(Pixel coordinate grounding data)

:::::

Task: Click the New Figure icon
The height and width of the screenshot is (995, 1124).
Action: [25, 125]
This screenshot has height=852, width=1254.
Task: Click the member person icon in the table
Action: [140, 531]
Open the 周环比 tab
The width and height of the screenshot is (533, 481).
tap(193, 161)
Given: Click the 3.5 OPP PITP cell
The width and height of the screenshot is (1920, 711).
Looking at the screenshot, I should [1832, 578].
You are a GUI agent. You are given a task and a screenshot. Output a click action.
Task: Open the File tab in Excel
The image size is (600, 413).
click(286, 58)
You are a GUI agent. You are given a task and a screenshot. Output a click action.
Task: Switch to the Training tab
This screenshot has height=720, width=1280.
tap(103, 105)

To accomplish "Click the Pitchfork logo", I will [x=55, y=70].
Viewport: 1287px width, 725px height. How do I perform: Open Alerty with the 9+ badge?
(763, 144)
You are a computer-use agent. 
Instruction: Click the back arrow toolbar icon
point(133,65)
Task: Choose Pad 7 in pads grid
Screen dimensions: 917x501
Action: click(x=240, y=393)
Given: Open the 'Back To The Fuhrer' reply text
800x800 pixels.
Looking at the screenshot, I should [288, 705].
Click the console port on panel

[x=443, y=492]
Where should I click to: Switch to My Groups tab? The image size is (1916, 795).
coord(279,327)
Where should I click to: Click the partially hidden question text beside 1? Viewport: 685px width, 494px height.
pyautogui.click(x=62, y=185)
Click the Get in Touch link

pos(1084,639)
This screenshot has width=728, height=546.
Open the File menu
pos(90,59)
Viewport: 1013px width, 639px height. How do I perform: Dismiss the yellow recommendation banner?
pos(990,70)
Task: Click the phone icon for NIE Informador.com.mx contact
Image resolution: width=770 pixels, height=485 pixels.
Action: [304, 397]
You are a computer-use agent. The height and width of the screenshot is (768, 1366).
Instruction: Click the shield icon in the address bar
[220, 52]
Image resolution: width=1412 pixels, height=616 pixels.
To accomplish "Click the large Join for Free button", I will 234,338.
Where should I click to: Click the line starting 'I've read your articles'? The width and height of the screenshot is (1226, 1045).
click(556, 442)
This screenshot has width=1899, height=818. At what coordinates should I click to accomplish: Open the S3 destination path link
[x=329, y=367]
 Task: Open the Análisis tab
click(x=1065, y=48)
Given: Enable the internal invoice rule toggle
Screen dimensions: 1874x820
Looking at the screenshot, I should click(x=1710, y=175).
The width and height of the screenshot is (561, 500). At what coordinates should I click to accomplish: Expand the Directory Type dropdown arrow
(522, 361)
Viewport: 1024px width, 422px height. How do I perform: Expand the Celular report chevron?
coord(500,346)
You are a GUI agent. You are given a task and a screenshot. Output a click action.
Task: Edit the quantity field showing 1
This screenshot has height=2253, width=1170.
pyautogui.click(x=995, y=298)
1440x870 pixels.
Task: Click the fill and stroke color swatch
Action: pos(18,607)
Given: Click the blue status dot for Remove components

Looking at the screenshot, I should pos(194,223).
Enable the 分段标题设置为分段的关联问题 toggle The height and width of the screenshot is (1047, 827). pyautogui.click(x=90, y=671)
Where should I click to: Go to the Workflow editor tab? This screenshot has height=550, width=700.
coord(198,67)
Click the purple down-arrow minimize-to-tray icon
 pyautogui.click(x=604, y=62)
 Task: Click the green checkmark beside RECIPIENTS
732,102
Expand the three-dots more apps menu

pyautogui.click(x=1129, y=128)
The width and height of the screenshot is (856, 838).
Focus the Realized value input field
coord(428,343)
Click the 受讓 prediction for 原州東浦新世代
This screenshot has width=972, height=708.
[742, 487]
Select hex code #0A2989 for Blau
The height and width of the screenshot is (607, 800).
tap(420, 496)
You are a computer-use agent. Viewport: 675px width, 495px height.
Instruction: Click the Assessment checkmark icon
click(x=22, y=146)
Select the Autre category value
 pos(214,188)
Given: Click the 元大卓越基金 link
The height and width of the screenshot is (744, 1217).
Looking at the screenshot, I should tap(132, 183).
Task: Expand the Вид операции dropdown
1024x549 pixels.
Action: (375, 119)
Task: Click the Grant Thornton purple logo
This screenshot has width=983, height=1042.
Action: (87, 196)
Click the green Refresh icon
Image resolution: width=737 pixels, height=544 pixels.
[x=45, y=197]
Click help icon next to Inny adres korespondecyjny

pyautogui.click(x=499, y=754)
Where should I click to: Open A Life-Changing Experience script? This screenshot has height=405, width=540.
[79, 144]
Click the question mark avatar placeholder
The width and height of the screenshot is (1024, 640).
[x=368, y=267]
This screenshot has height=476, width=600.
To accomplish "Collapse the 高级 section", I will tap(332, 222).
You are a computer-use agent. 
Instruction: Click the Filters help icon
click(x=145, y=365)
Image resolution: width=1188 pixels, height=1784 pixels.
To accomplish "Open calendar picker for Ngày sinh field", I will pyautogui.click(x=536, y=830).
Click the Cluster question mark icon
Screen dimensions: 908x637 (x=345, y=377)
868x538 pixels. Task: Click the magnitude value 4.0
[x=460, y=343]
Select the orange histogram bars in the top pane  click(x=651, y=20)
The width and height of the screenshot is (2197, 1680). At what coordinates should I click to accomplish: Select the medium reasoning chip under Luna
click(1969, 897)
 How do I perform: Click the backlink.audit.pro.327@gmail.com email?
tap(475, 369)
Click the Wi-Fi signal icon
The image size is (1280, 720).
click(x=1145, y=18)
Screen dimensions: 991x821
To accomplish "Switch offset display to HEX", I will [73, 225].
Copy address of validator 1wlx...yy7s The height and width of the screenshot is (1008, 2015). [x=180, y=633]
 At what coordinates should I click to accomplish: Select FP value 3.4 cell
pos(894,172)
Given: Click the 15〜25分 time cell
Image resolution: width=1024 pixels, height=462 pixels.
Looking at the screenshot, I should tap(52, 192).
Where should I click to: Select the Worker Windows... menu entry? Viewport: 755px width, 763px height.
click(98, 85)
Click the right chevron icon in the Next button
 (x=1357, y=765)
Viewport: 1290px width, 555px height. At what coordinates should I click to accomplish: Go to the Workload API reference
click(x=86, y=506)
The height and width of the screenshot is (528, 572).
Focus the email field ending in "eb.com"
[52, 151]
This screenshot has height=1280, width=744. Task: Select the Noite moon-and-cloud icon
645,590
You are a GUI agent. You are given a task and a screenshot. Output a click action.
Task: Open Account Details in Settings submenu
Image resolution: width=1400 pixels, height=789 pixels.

:::::

_WORK INSTRUCTIONS_
Starting at the line that has "Task: Click the green" and ending at the line that has "Screen dimensions: 991x821", please write out the lines above exactly, leaving out all others.

_RESULT OF THIS TASK_
 Task: Click the green checkmark beside RECIPIENTS
732,102
Expand the three-dots more apps menu

pyautogui.click(x=1129, y=128)
The width and height of the screenshot is (856, 838).
Focus the Realized value input field
coord(428,343)
Click the 受讓 prediction for 原州東浦新世代
This screenshot has width=972, height=708.
[742, 487]
Select hex code #0A2989 for Blau
The height and width of the screenshot is (607, 800).
tap(420, 496)
You are a computer-use agent. Viewport: 675px width, 495px height.
Instruction: Click the Assessment checkmark icon
click(x=22, y=146)
Select the Autre category value
 pos(214,188)
Given: Click the 元大卓越基金 link
The height and width of the screenshot is (744, 1217).
Looking at the screenshot, I should tap(132, 183).
Task: Expand the Вид операции dropdown
1024x549 pixels.
Action: (375, 119)
Task: Click the Grant Thornton purple logo
This screenshot has width=983, height=1042.
Action: (87, 196)
Click the green Refresh icon
Image resolution: width=737 pixels, height=544 pixels.
[x=45, y=197]
Click help icon next to Inny adres korespondecyjny

pyautogui.click(x=499, y=754)
Where should I click to: Open A Life-Changing Experience script? This screenshot has height=405, width=540.
[79, 144]
Click the question mark avatar placeholder
The width and height of the screenshot is (1024, 640).
[x=368, y=267]
This screenshot has height=476, width=600.
To accomplish "Collapse the 高级 section", I will tap(332, 222).
You are a computer-use agent. 
Instruction: Click the Filters help icon
click(x=145, y=365)
Image resolution: width=1188 pixels, height=1784 pixels.
To accomplish "Open calendar picker for Ngày sinh field", I will pyautogui.click(x=536, y=830).
Click the Cluster question mark icon
Screen dimensions: 908x637 (x=345, y=377)
868x538 pixels. Task: Click the magnitude value 4.0
[x=460, y=343]
Select the orange histogram bars in the top pane  click(x=651, y=20)
The width and height of the screenshot is (2197, 1680). At what coordinates should I click to accomplish: Select the medium reasoning chip under Luna
click(1969, 897)
 How do I perform: Click the backlink.audit.pro.327@gmail.com email?
tap(475, 369)
Click the Wi-Fi signal icon
The image size is (1280, 720).
click(x=1145, y=18)
Screen dimensions: 991x821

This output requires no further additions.